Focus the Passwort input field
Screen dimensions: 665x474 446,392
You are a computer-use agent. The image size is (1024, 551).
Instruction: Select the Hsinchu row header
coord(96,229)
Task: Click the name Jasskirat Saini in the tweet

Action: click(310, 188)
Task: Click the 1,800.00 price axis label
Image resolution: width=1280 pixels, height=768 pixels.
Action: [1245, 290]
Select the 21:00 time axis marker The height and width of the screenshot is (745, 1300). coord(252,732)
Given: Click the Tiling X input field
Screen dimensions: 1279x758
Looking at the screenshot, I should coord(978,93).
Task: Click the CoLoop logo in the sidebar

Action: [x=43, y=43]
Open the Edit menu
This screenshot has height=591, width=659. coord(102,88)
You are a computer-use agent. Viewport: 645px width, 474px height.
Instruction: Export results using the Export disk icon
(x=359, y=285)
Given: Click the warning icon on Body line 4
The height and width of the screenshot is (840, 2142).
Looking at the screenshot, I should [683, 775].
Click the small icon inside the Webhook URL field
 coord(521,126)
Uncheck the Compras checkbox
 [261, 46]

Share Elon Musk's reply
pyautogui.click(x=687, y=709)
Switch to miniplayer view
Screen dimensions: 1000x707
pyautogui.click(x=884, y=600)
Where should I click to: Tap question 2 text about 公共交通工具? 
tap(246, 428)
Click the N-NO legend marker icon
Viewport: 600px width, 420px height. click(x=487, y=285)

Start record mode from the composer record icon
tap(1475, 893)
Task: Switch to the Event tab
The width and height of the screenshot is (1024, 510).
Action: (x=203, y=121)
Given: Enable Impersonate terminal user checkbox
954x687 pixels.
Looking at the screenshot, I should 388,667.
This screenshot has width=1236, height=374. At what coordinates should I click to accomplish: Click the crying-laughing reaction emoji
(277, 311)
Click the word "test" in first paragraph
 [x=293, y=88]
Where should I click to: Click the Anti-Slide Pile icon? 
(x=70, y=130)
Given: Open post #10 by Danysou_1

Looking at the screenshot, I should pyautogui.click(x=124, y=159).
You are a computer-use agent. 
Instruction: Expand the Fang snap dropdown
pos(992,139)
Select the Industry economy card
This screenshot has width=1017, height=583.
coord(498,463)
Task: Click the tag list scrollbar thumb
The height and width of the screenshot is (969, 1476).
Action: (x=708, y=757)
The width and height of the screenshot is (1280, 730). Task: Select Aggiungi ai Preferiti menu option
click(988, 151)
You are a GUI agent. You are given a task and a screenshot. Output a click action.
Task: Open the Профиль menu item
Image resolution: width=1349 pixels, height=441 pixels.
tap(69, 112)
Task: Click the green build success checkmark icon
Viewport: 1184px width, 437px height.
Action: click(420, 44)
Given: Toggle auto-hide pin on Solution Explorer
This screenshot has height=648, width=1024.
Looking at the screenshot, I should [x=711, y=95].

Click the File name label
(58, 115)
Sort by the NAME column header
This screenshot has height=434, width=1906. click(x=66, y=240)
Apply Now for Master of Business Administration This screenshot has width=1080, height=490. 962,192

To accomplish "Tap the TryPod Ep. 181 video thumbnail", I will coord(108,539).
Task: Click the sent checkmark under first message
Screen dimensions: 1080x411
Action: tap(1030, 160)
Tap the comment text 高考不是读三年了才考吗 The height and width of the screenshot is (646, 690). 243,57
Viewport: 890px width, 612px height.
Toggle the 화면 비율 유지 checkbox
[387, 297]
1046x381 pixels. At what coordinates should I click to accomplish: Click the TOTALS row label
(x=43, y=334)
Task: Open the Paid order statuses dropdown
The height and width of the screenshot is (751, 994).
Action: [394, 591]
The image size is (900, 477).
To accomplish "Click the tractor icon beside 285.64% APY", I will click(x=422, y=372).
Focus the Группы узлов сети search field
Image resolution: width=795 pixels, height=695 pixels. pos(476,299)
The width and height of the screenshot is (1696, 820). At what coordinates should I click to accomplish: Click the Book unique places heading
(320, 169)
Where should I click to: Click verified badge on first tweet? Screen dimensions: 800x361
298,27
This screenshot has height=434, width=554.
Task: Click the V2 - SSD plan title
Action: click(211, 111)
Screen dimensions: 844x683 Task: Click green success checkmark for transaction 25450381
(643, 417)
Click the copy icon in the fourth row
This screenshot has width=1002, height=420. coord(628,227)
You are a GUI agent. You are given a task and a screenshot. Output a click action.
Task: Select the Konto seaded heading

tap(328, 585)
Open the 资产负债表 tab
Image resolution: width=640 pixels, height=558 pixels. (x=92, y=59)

=-=-=

| About this task |
Only an exact retyping of the full data will do.

| Answer to this problem |
Focus the Passwort input field
Screen dimensions: 665x474 446,392
You are a computer-use agent. The image size is (1024, 551).
Instruction: Select the Hsinchu row header
coord(96,229)
Task: Click the name Jasskirat Saini in the tweet

Action: click(310, 188)
Task: Click the 1,800.00 price axis label
Image resolution: width=1280 pixels, height=768 pixels.
Action: [1245, 290]
Select the 21:00 time axis marker The height and width of the screenshot is (745, 1300). coord(252,732)
Given: Click the Tiling X input field
Screen dimensions: 1279x758
Looking at the screenshot, I should coord(978,93).
Task: Click the CoLoop logo in the sidebar

Action: [x=43, y=43]
Open the Edit menu
This screenshot has height=591, width=659. coord(102,88)
You are a computer-use agent. Viewport: 645px width, 474px height.
Instruction: Export results using the Export disk icon
(x=359, y=285)
Given: Click the warning icon on Body line 4
The height and width of the screenshot is (840, 2142).
Looking at the screenshot, I should [683, 775].
Click the small icon inside the Webhook URL field
 coord(521,126)
Uncheck the Compras checkbox
 [261, 46]

Share Elon Musk's reply
pyautogui.click(x=687, y=709)
Switch to miniplayer view
Screen dimensions: 1000x707
pyautogui.click(x=884, y=600)
Where should I click to: Tap question 2 text about 公共交通工具? 
tap(246, 428)
Click the N-NO legend marker icon
Viewport: 600px width, 420px height. click(x=487, y=285)

Start record mode from the composer record icon
tap(1475, 893)
Task: Switch to the Event tab
The width and height of the screenshot is (1024, 510).
Action: (x=203, y=121)
Given: Enable Impersonate terminal user checkbox
954x687 pixels.
Looking at the screenshot, I should 388,667.
This screenshot has width=1236, height=374. At what coordinates should I click to accomplish: Click the crying-laughing reaction emoji
(277, 311)
Click the word "test" in first paragraph
 [x=293, y=88]
Where should I click to: Click the Anti-Slide Pile icon? 
(x=70, y=130)
Given: Open post #10 by Danysou_1

Looking at the screenshot, I should pyautogui.click(x=124, y=159).
You are a computer-use agent. 
Instruction: Expand the Fang snap dropdown
pos(992,139)
Select the Industry economy card
This screenshot has width=1017, height=583.
coord(498,463)
Task: Click the tag list scrollbar thumb
The height and width of the screenshot is (969, 1476).
Action: (x=708, y=757)
The width and height of the screenshot is (1280, 730). Task: Select Aggiungi ai Preferiti menu option
click(988, 151)
You are a GUI agent. You are given a task and a screenshot. Output a click action.
Task: Open the Профиль menu item
Image resolution: width=1349 pixels, height=441 pixels.
tap(69, 112)
Task: Click the green build success checkmark icon
Viewport: 1184px width, 437px height.
Action: click(420, 44)
Given: Toggle auto-hide pin on Solution Explorer
This screenshot has height=648, width=1024.
Looking at the screenshot, I should [x=711, y=95].

Click the File name label
(58, 115)
Sort by the NAME column header
This screenshot has height=434, width=1906. click(x=66, y=240)
Apply Now for Master of Business Administration This screenshot has width=1080, height=490. 962,192

To accomplish "Tap the TryPod Ep. 181 video thumbnail", I will coord(108,539).
Task: Click the sent checkmark under first message
Screen dimensions: 1080x411
Action: tap(1030, 160)
Tap the comment text 高考不是读三年了才考吗 The height and width of the screenshot is (646, 690). 243,57
Viewport: 890px width, 612px height.
Toggle the 화면 비율 유지 checkbox
[387, 297]
1046x381 pixels. At what coordinates should I click to accomplish: Click the TOTALS row label
(x=43, y=334)
Task: Open the Paid order statuses dropdown
The height and width of the screenshot is (751, 994).
Action: [394, 591]
The image size is (900, 477).
To accomplish "Click the tractor icon beside 285.64% APY", I will click(x=422, y=372).
Focus the Группы узлов сети search field
Image resolution: width=795 pixels, height=695 pixels. pos(476,299)
The width and height of the screenshot is (1696, 820). At what coordinates should I click to accomplish: Click the Book unique places heading
(320, 169)
Where should I click to: Click verified badge on first tweet? Screen dimensions: 800x361
298,27
This screenshot has height=434, width=554.
Task: Click the V2 - SSD plan title
Action: click(211, 111)
Screen dimensions: 844x683 Task: Click green success checkmark for transaction 25450381
(643, 417)
Click the copy icon in the fourth row
This screenshot has width=1002, height=420. coord(628,227)
You are a GUI agent. You are given a task and a screenshot. Output a click action.
Task: Select the Konto seaded heading

tap(328, 585)
Open the 资产负债表 tab
Image resolution: width=640 pixels, height=558 pixels. (x=92, y=59)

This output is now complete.